▶ _Assignment_:
Output what the records say, word for word, with no images.

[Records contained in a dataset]

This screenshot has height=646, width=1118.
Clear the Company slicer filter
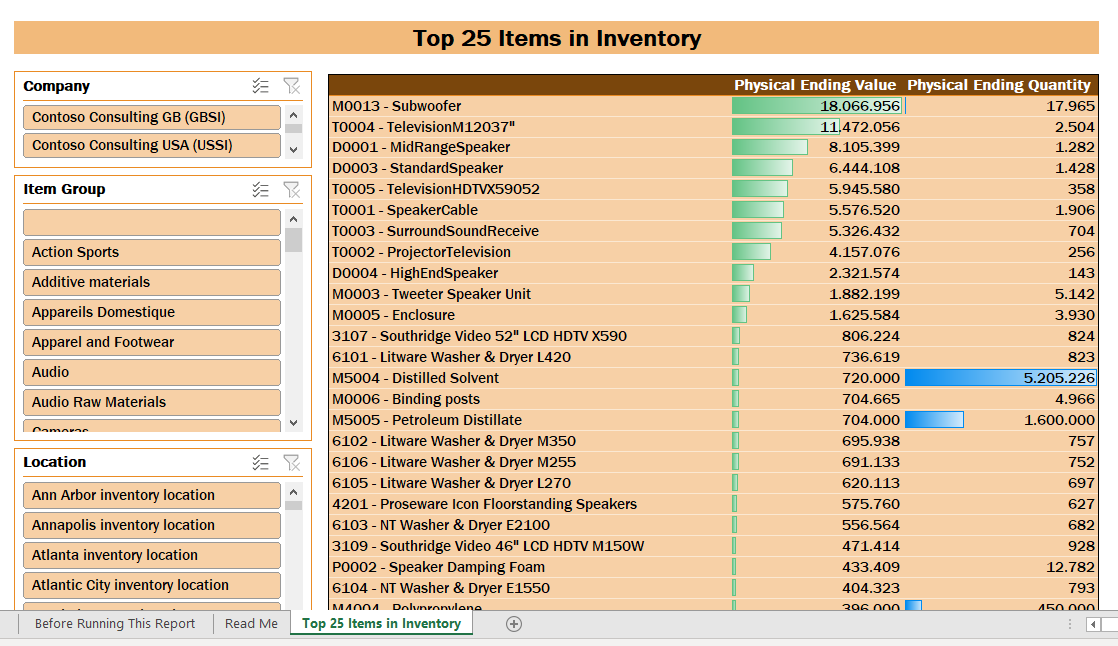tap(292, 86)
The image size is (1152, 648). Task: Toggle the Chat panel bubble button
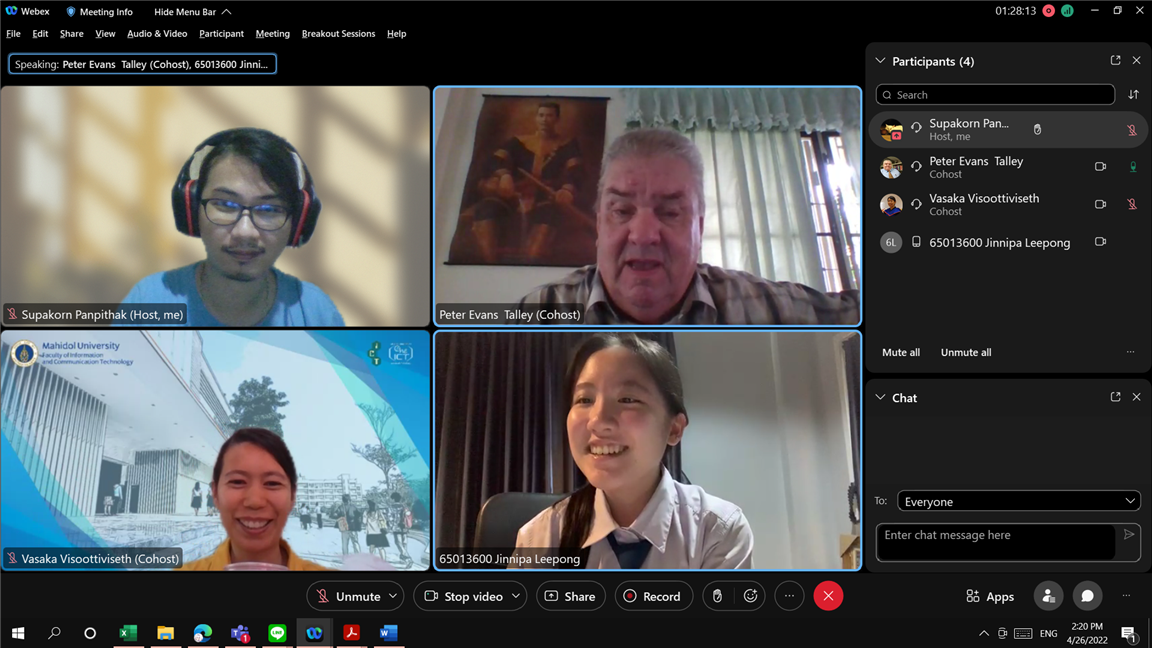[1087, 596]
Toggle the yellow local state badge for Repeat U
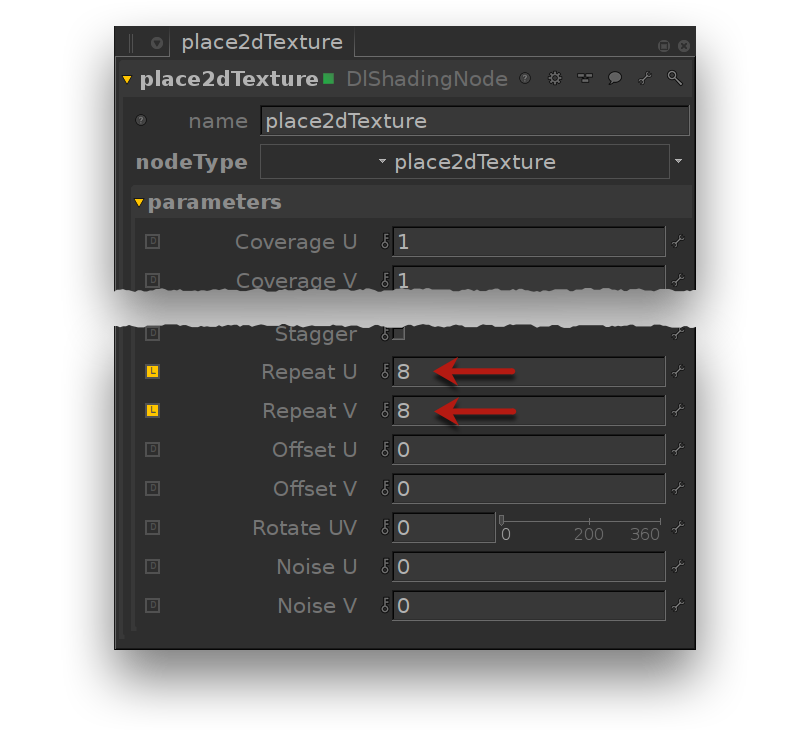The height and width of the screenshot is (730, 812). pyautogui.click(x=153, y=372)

▶ _Answer area_:
This screenshot has height=646, width=1118.
Clear the Company slicer filter
tap(292, 86)
The image size is (1152, 648). Task: Toggle the Chat panel bubble button
[1087, 596]
Toggle the yellow local state badge for Repeat U
The height and width of the screenshot is (730, 812). pyautogui.click(x=153, y=372)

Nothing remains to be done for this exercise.